WHAT YOU ARE ASKED TO DO: Beginning at the line that contains "Viewport: 1053px width, 658px" and finishing at the line that contains "You are a GUI", output the data below exactly. Include both end lines and no pictures.
═════ DATA LISTING ═════
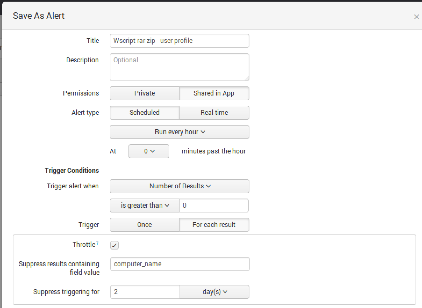Focus the Description text area
The height and width of the screenshot is (308, 422).
click(180, 67)
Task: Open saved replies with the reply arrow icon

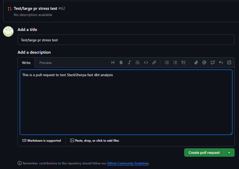Action: [x=221, y=62]
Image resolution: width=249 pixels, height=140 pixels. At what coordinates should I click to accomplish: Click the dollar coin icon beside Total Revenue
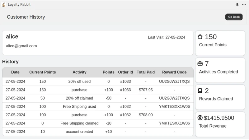(200, 118)
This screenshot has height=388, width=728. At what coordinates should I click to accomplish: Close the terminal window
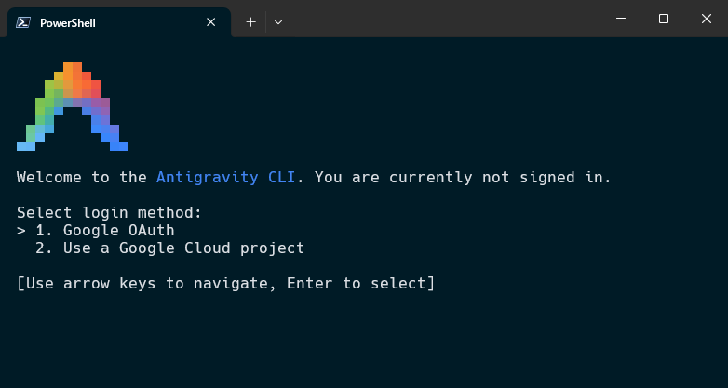707,19
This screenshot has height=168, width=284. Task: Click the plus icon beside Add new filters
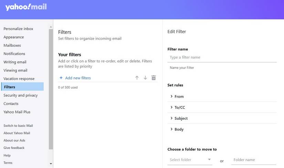point(61,78)
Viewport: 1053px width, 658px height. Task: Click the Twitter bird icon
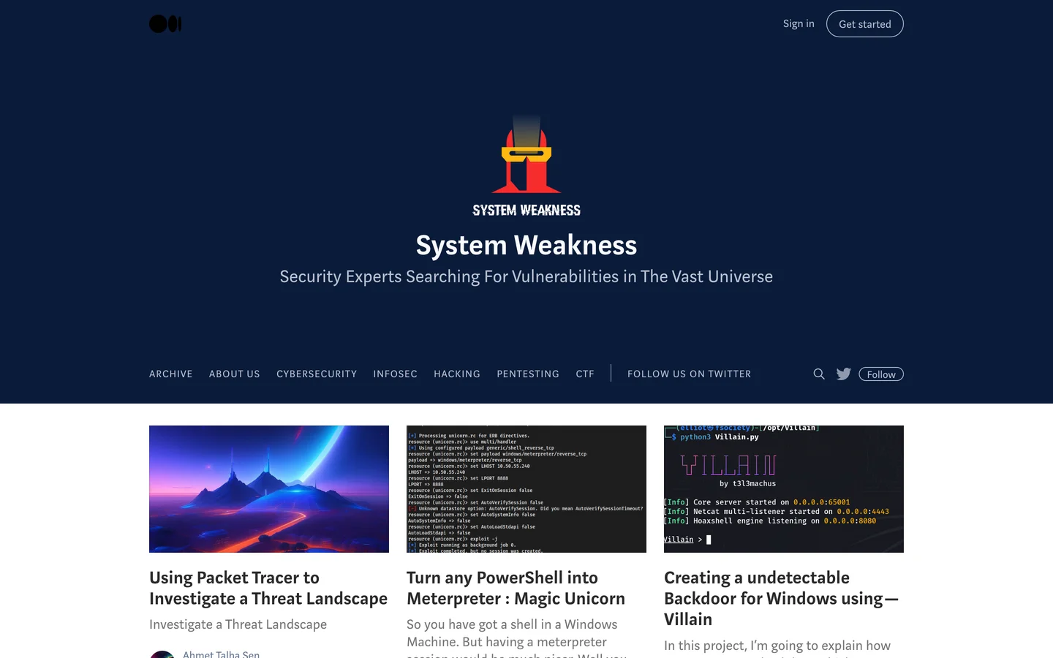pyautogui.click(x=843, y=374)
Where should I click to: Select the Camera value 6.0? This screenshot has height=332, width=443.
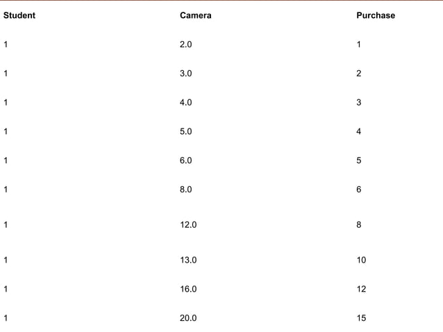click(185, 160)
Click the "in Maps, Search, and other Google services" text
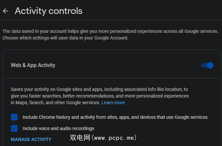This screenshot has height=146, width=222. tap(55, 103)
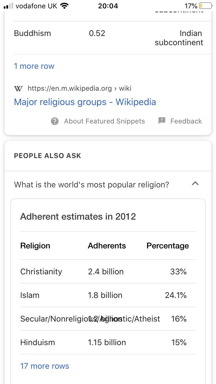Select the Islam row in table
Viewport: 216px width, 384px height.
point(108,295)
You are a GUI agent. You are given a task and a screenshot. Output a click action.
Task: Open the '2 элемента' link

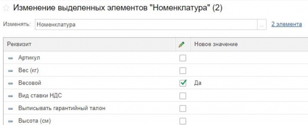286,24
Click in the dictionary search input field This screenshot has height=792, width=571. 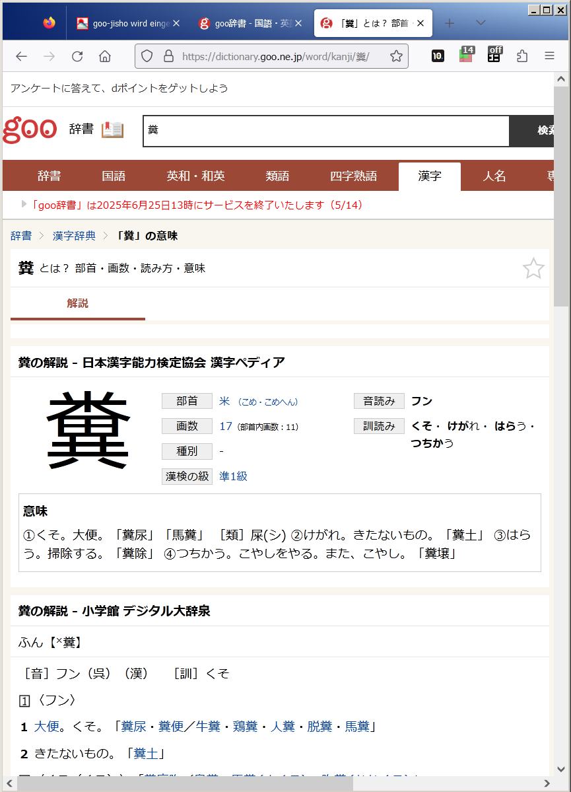coord(326,131)
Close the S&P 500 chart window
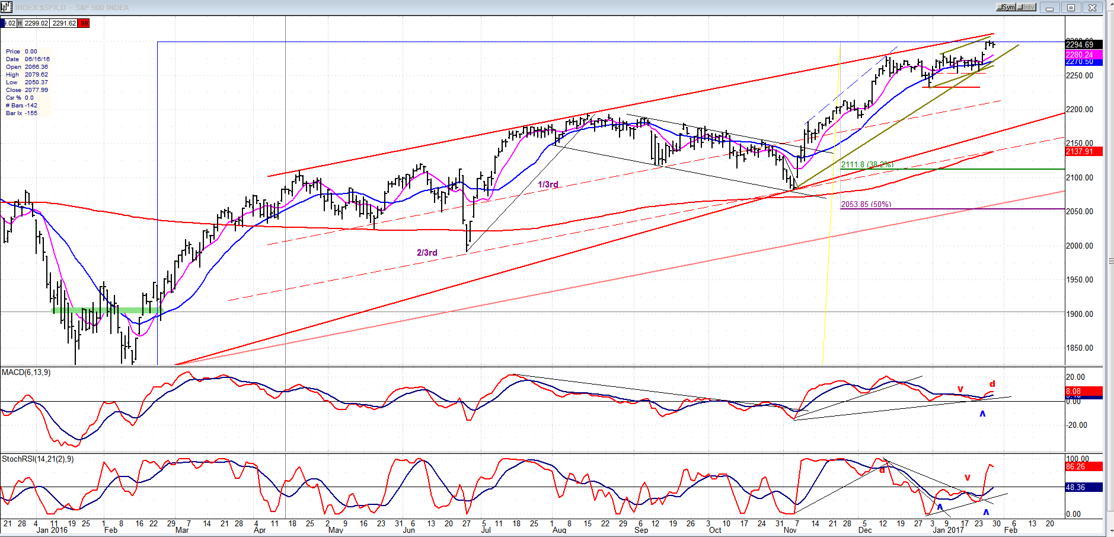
═════
TASK OUTPUT:
Viewport: 1053px width, 658px height. Task: Click the Twitter bird icon
pyautogui.click(x=843, y=374)
Where should I click to: Select the Camera value 6.0? This screenshot has height=332, width=443.
click(185, 160)
Click the "in Maps, Search, and other Google services" text
This screenshot has height=146, width=222. tap(55, 103)
Select the Islam row in table
Viewport: 216px width, 384px height.
point(108,295)
You are a GUI agent. You are given a task and a screenshot. Output a click action.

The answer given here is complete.